Wednesday, May 21, 2008

No more singing....time to DANCE



Mercifully, the American Idol season ended tonight, with my horse (rocker David Cook) beating out Wacky Chinawife's horse (awkward weenie David Archuleta). What a pleasant surprise. Yawn.

Not sure how this show has gone on for 6 seasons--my one season of watching has already tired me out. While there was plenty of excellent singing, there was even more boring crap sandwiched in between.

And now Bob is going to be even more disgusted as I switch gears to the "So you think you can Dance," premiere tomorrow night. My wife got me into this show last summer, and I think it's much less lame than American Idol. And I'm far less ashamed to be a regular watcher of that show. Why would a heterosexual male such as myself prefer a dance competition to a singing competition?

1) Original dance performances.
Unlike American Idol, which asks contestants to do covers, a panel of choreographers design original 3-minute dances for the dance contestants.
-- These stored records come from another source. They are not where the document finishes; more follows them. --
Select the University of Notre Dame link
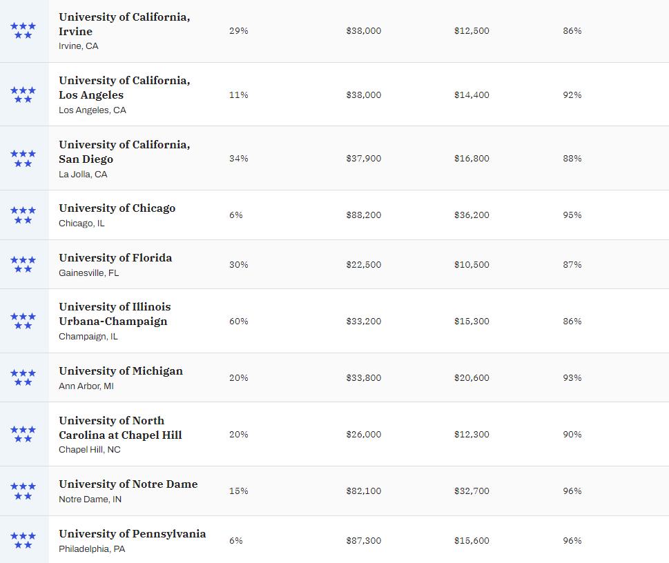The image size is (669, 563). coord(128,484)
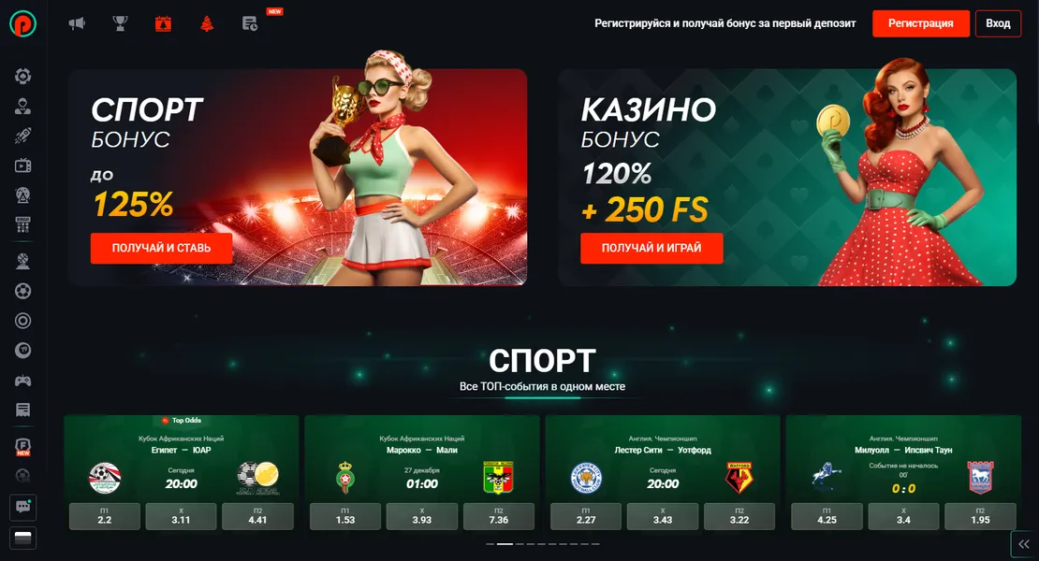Open the red Christmas tree icon
This screenshot has width=1039, height=561.
(207, 23)
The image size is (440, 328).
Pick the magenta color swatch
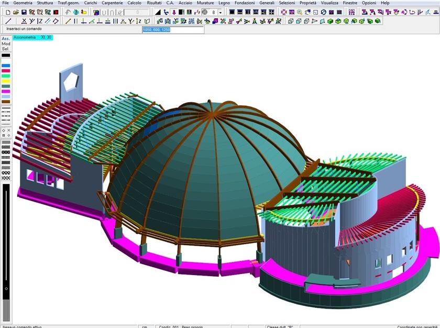(6, 92)
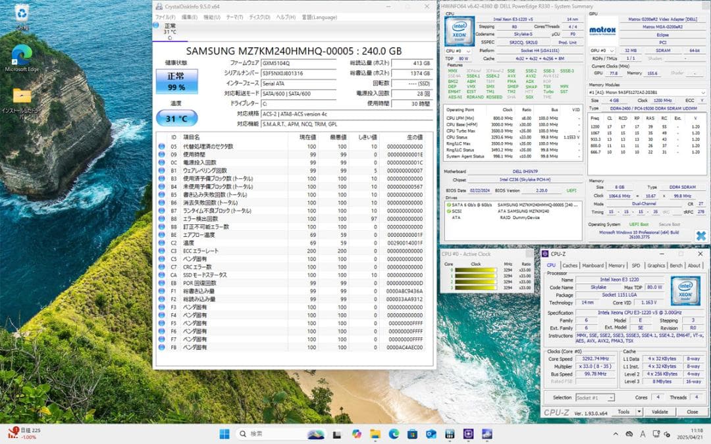Viewport: 711px width, 444px height.
Task: Open the CPU-Z Tools dropdown arrow
Action: tap(640, 411)
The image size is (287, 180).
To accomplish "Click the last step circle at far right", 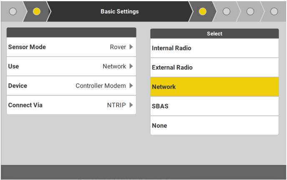I will pyautogui.click(x=274, y=12).
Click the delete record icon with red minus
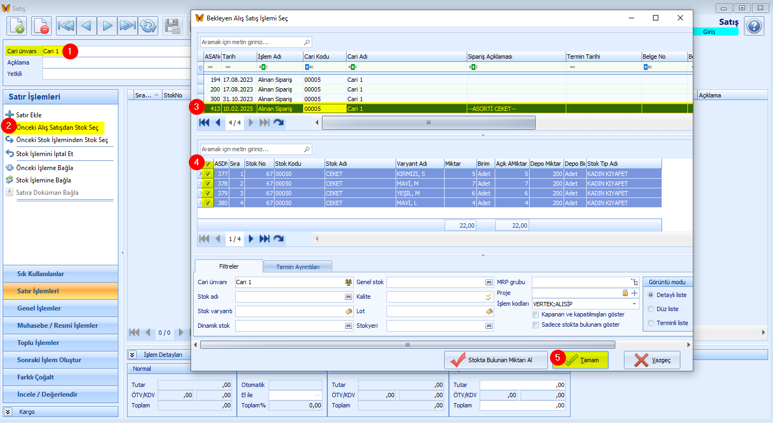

I find this much more refreshing. Not only can you look for the talent of the contestant, it's fun to see what the show's talented choreographers come up with as well.
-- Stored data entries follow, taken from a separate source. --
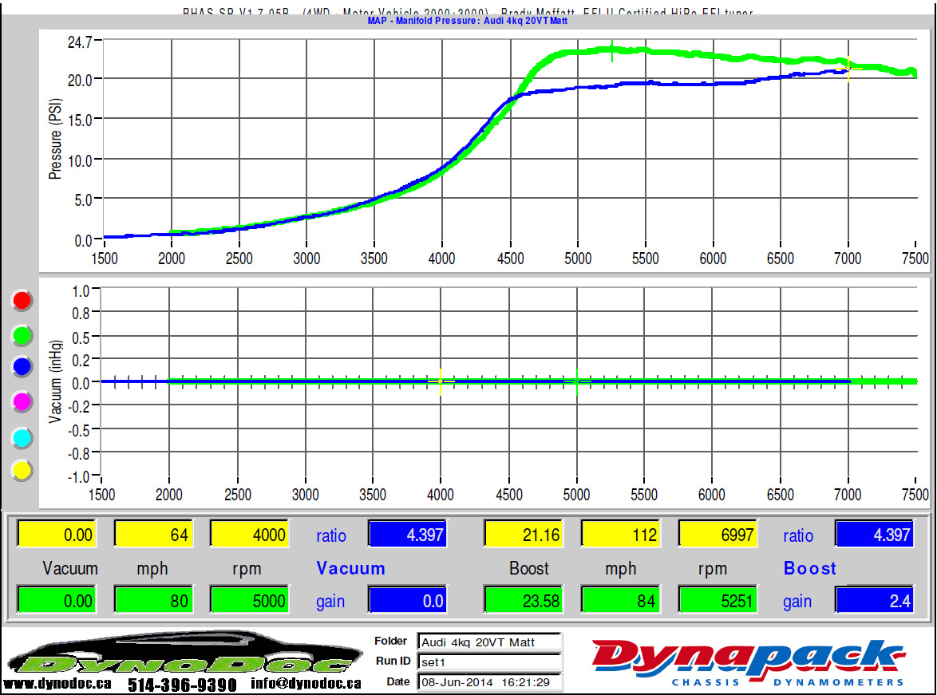
Task: Click the Date field
Action: click(489, 681)
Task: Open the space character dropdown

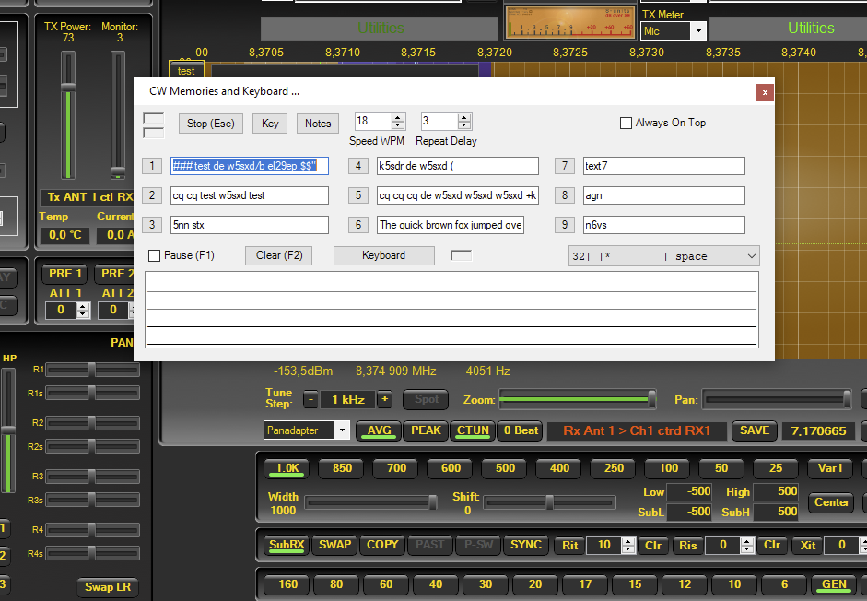Action: [x=751, y=256]
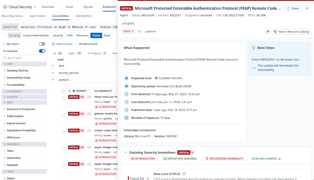Check the httpd mod_lua vulnerability row
This screenshot has width=314, height=180.
(x=64, y=98)
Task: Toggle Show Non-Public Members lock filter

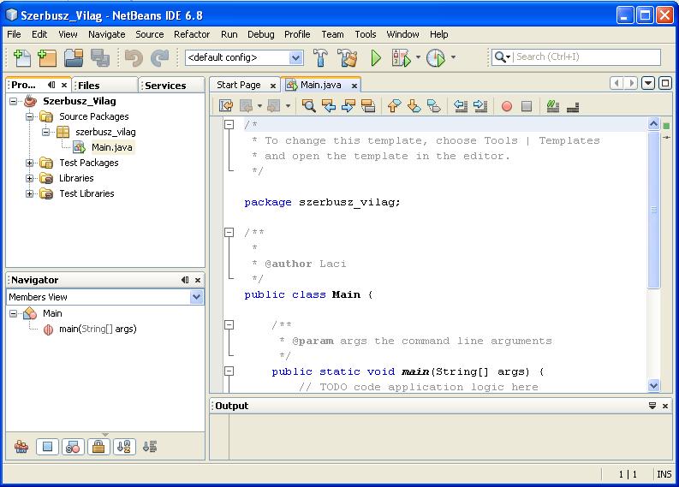Action: click(x=98, y=446)
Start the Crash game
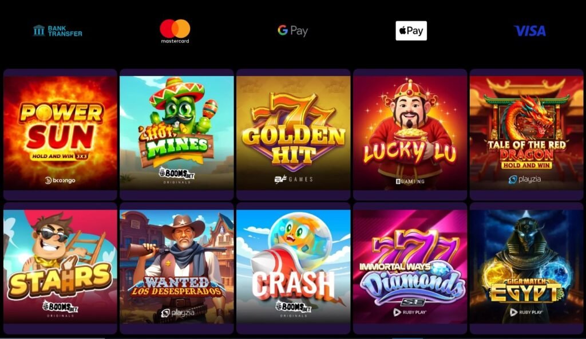586x339 pixels. pyautogui.click(x=294, y=266)
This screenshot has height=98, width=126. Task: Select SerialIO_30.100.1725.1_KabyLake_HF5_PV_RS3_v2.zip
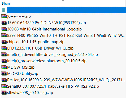pyautogui.click(x=53, y=86)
2) Street dancers are cool. Headspins, handspins, crazy flips and jumps--much more exciting than standing on stage with a microphone.
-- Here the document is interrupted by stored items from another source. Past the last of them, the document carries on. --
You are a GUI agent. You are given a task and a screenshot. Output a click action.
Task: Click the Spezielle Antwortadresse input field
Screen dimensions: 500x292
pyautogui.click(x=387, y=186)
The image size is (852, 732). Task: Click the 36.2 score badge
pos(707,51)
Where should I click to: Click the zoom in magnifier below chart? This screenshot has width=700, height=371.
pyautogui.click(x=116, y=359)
3) Less snarky judges. There are no Simon Cowells in the dancing competition--that is to say, there are no "look at me, I'm a jackass personality that you love to hate" types making overly critical remarks in order to provoke a reaction from the crowd. No, it's a lot more civil and consequently, a lot less irritating.

4) Hot chicks in skimpy outfits. Dancers are in good shape. Dancers wear short skirts. Dancers are very flexible. 'Nuff said.

5) The Robot. Someone at the open auditions is going to incorporate "the robot" dance move into their routine. I don't care how much time goes by, this is always going to be funny.